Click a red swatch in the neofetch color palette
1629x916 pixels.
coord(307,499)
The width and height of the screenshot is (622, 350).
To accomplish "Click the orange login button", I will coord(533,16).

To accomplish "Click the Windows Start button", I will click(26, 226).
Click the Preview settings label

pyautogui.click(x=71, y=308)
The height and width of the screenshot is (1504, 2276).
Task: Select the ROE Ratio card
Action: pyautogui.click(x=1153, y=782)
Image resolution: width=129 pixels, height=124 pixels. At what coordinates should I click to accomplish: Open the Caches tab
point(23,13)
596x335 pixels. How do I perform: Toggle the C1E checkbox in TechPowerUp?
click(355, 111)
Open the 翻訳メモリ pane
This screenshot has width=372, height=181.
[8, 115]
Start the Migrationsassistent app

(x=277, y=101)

AIM OF THE EXERCISE:
Reproduce every line of the records above, with no changes to wording, numbers, or punctuation.

TASK RESULT:
Click a red swatch in the neofetch color palette
1629x916 pixels.
coord(307,499)
The width and height of the screenshot is (622, 350).
To accomplish "Click the orange login button", I will coord(533,16).

To accomplish "Click the Windows Start button", I will click(26, 226).
Click the Preview settings label

pyautogui.click(x=71, y=308)
The height and width of the screenshot is (1504, 2276).
Task: Select the ROE Ratio card
Action: pyautogui.click(x=1153, y=782)
Image resolution: width=129 pixels, height=124 pixels. At what coordinates should I click to accomplish: Open the Caches tab
point(23,13)
596x335 pixels. How do I perform: Toggle the C1E checkbox in TechPowerUp?
click(355, 111)
Open the 翻訳メモリ pane
This screenshot has width=372, height=181.
[8, 115]
Start the Migrationsassistent app

(x=277, y=101)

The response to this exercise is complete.